May 31-June 26
Reception: Thursday May 31, 6-9 pm
Artist Talk: June 16 @ 2pm
Consu Tolosa is a painter of bright and dynamic mixed-media abstracts, exploring and depicting the complexity of emotions contained in human relationships. She has created “Pleasures + Perils” as a visual exploration of relational and emotional landscapes. In this collection Consu uses color and shape to investigate and depict moments of human connection. Each piece a small window to the inside, a visual representation of the connections we make with ourselves, one another and the world around us. Feelings and relationships show up as a range of hues and a variety of brushstrokes converging, conflating, diverging, and rearranging themselves to mirror our internal landscape. Consu originally trained as an Art Therapist and is interested in the relationship between psychological processes and creative expression. Her art practice is fueled by curiosity, experimentation, discovery and the pleasure of the process itself. She born in Uruguay, Consu calls Portland, Oregon her home.
Helen Kaufman works in clay and identifies her work as carved ceramic. Helen describes it best, “This latest manifestation is expressed through hours in the studio, sculpting, carving, working intimately with the clay as it hardens and challenges me to bring out more and more of its potential. Upon entering the studio, as I uncover the work from the last session, my mind’s eye sees the next step as I reach for the tool that will define the contour…slowly carving, moving more rapidly as the process takes over and leaves my everyday self behind. An hour, two or three pass…challenges me to remember to stretch, relax my arm and shoulder, take a break.Each time I begin a new piece by choosing a size and shape of moist clay. My fingers, hands and sponge begin with a shape, line or opening and one motion leads to the next as the clay takes shape and the form emerges from the solid. As the clay dries I use wire sculpting tools to further define the form. Over time I have experimented with how much clay can be removed from the interior creating a deeply carved, complex three dimensional form.”
Hazel Glass creates layers of intricately hand cut paper. She discovered paper=cut art, most of what she saw was made out of single sheet of black or white paper. Hazel immediately pushed those boundaries, by using color and multiple layers to create interwoven contrast and compositions with depth. Firmly believing that bigger is not better, she finds both the meticulous technical challenges and resulting delicacy of working small too intriguing to ignore. Using an x-acto blade, she hand cuts each layer separately, building them up from a 2D drawing into intricate bas-relief sculptures. Her inspirations range from the meditative symmetry of illuminated manuscripts and Islamic art, to the organic patterns of nature. From textiles and tiles, to sediment strata, rusted metal and weathered wood grain, Hazel strives to reinvent them with nothing but paper. The results are precious windows into abstract worlds. Whether the palette is vibrant or muted, it is an integral part of the work. And while the design is what Hazel’s art is saying, color is the tone of voice through which each piece speaks.
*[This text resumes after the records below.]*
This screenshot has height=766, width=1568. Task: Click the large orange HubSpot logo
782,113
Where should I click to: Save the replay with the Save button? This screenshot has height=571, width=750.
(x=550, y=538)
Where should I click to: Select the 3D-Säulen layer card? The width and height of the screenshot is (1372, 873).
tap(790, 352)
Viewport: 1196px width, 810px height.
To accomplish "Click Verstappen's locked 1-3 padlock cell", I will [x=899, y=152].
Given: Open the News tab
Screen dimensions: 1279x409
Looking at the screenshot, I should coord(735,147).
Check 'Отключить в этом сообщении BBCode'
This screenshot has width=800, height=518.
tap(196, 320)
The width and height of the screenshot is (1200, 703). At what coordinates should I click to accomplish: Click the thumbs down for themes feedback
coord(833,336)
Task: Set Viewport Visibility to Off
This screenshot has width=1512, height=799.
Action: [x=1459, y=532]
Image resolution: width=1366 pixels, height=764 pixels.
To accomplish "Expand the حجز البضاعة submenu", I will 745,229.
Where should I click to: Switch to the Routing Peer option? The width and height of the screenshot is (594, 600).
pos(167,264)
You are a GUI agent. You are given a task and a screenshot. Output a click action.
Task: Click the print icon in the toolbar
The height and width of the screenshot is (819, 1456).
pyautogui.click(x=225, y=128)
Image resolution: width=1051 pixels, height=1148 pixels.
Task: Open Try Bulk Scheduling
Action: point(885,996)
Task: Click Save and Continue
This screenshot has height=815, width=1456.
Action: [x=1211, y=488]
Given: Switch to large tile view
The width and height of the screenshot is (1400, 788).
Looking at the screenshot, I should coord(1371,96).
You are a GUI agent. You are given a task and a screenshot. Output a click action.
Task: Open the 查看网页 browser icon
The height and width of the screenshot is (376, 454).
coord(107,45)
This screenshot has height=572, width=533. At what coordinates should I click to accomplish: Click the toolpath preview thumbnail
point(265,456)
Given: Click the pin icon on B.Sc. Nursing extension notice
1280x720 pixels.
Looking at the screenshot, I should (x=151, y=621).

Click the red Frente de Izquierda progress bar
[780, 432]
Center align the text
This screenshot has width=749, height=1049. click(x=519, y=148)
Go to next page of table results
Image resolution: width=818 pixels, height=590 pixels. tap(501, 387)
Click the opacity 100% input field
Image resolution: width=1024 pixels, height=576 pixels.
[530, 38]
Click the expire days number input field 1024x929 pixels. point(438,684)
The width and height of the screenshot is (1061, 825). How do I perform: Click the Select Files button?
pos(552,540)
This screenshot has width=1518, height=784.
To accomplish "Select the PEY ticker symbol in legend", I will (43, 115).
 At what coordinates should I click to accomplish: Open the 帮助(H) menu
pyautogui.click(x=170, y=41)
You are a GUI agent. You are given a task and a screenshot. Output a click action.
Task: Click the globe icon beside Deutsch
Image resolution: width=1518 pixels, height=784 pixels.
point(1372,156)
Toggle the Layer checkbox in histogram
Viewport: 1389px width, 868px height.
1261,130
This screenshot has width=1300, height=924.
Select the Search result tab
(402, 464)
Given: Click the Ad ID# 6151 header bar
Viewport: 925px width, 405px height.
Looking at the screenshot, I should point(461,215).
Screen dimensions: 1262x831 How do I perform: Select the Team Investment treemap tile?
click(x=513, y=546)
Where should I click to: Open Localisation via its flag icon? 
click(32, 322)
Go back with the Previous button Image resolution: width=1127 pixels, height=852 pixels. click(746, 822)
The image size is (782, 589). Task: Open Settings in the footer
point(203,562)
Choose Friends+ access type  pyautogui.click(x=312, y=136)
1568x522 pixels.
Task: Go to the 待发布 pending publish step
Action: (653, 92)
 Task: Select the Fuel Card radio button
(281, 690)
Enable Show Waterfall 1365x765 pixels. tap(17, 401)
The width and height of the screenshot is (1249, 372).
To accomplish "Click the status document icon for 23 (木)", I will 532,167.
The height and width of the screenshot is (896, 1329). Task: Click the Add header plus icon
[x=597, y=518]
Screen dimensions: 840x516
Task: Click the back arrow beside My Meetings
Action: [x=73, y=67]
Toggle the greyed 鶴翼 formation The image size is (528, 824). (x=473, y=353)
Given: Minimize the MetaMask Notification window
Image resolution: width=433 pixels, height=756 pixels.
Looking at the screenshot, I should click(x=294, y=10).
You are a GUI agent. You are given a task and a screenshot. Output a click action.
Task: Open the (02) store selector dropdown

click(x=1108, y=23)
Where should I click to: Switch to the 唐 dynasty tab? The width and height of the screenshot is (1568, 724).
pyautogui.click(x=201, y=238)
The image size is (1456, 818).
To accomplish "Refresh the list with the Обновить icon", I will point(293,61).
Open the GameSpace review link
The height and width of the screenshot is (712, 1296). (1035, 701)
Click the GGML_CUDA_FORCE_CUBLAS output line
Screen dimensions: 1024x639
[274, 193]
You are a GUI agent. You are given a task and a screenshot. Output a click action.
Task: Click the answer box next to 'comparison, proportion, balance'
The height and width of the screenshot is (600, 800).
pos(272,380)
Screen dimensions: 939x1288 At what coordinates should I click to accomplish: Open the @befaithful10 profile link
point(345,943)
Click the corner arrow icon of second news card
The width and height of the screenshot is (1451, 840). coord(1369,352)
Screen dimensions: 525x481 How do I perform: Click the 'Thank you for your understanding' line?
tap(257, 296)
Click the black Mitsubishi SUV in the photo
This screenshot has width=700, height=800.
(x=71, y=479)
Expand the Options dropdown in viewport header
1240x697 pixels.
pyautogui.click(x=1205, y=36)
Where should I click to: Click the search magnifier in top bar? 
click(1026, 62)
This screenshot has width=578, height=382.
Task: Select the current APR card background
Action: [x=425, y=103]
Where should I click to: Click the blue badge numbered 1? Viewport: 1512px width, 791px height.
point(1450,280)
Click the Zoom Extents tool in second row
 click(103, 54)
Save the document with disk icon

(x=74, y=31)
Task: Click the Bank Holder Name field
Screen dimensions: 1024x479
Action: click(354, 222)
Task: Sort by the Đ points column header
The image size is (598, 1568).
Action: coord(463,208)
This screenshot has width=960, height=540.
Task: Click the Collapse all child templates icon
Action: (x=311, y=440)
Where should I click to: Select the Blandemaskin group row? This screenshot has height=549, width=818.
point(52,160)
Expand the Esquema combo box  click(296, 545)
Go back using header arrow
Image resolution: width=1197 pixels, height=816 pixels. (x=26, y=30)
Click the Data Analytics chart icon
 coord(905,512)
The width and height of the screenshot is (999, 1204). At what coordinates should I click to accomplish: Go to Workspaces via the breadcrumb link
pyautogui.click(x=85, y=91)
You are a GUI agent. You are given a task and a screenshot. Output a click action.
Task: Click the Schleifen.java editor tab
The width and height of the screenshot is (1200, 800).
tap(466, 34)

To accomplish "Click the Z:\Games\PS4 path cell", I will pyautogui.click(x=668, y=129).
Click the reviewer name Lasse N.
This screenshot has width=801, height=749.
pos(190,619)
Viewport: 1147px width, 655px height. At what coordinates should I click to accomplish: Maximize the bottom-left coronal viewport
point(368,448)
Rosey Covert weaves willow into what she calls woven sculpture. “My first year weaving I tried everything, any class I could get my hands on, and many different styles of weaving. In my second year of weaving I began to learn to harvest and process different plants. In the second year of weaving I explored my way past the delicious hunger to try everything while figuring out what I like and don’t like, into an exploration of what it looks like when I weave from my own imagination and wandering. They begin in circles, overlapping and intertwining. They are made of pathways, they feel like rivers to weave. These sculptural pieces, loosely called baskets, are made from red osier dogwood that I harvested from the Hoyt Arboretum in February of this year. Also the ones I’ve been working on this winter are from the trees in my neighborhood, willow from a local farm and red osier, again after the harvest. Playing with lines and shapes in this organic branch twisting way has been dreamy and wild and sometimes frustrating and wonky.”